Sticky settings live in-memory per chat (BotApp._chat_state) and reset on bot restart by design — there’s nothing about a single user worth persisting separately.

Single-user mode

The bot answers exactly one Telegram ID:

At startup, the bot probes ~/.unread/storage/session.sqlite (the user session). If an authorized session is there, its owner’s ID becomes the allowlist. Otherwise the bot falls back to UNREAD_BOT_OWNER_ID from the env, if set.
If neither is set, the bot refuses to start handling events — there’s no safe allowlist.
After a successful /upload_session, the owner ID is re-derived from the just-installed session.
Every event is filtered by Telethon’s from_users= AND a defense-in-depth sender_id check inside the handler. Anything else is silently dropped — no acknowledgement, no log noise to the sender.

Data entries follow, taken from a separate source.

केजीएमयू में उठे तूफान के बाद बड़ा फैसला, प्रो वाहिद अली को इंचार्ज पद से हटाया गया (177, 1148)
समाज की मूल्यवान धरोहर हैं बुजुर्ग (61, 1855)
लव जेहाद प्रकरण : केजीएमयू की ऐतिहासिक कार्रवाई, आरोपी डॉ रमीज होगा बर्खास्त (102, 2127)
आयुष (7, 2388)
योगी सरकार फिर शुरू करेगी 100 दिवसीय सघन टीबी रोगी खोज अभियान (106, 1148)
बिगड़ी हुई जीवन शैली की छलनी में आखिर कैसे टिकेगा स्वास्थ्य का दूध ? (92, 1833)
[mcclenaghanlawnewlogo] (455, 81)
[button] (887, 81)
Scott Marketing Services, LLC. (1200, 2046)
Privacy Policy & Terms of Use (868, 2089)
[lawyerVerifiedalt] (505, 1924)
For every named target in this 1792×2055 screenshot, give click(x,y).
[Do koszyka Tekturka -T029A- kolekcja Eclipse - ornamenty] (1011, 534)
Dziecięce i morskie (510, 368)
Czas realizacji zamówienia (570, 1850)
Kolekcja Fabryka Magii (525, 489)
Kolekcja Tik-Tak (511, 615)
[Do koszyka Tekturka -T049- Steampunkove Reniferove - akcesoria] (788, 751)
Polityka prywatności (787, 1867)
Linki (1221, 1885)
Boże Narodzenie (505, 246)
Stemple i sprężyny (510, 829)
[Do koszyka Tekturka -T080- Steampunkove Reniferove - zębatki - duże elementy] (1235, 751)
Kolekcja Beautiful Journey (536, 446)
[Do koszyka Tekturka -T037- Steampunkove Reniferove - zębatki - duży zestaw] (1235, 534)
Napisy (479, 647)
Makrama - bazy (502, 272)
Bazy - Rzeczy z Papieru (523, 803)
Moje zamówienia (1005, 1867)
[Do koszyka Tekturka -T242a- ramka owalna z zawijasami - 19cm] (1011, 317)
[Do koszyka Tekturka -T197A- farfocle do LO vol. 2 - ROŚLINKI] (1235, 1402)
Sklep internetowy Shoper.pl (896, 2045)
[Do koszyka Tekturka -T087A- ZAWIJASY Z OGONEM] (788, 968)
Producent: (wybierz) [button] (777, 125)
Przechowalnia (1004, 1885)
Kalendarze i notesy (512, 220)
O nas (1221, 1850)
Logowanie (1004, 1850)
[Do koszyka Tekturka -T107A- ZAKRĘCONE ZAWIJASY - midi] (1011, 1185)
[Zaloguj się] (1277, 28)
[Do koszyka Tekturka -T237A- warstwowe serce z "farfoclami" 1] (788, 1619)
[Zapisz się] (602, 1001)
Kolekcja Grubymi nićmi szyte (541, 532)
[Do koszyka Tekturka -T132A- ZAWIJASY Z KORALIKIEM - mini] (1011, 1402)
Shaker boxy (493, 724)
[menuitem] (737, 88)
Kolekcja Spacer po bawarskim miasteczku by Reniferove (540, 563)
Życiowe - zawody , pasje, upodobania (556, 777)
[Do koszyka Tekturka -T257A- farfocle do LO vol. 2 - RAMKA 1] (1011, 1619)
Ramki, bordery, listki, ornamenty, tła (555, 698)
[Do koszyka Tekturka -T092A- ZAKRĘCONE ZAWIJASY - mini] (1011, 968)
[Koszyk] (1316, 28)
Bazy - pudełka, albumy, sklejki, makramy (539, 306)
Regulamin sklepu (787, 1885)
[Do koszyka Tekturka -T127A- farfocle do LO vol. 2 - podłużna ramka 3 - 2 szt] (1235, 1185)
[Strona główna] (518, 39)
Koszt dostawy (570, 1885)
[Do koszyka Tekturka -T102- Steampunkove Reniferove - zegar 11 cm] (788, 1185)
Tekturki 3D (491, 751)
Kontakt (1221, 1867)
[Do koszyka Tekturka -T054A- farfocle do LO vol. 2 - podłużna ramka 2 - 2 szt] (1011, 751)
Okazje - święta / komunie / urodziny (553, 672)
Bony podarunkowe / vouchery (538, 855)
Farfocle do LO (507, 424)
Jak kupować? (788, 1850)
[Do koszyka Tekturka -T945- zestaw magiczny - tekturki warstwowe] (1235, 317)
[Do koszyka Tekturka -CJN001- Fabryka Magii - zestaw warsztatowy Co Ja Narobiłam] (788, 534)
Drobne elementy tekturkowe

/upload_session is gated by the bootstrap allowlist so a fresh deploy with UNREAD_BOT_OWNER_ID set (but no session yet) lets only you upload the session; nobody else can install themselves as the bot’s owner.

Privacy & data flow

The bot machine holds the same ~/.unread/ directory the CLI would: SQLite cache, generated reports, your API keys, your Telegram user session (after /upload_session). API calls go to your chosen provider (OpenAI, Anthropic, Gemini, OpenRouter, or a local OpenAI-compatible endpoint). The only network endpoints are Telegram servers, your AI provider, and any URLs you point the bot at.

If you self-host on a VM, treat the disk like the CLI’s disk: snapshot ~/.unread/storage/, encrypt at rest, restrict access. See security.md for the credential-storage options (keystore, passphrase-derived pass) the CLI also supports — they all work for the bot.

Running it

Locally (foreground, useful for first-time setup and testing):

cp .env.bot.example .env.bot
# Edit .env.bot — at minimum:
#   UNREAD_BOT_TOKEN=...            (from @BotFather)
#   UNREAD_BOT_OWNER_ID=...         (your Telegram numeric ID; optional if a session is already mounted)
#   OPENAI_API_KEY=...              (or whichever provider you configured)
unread bot run

On a server with docker-compose:

docker compose -f docker-compose.bot.yml --env-file .env.bot up -d --build

On a Linux VM, pulling a prebuilt image from GHCR — the zero-source-checkout flow with scripts/deploy-bot.sh and docker-compose.bot.prod.yml — see bot-vm-deploy.md for the full recipe.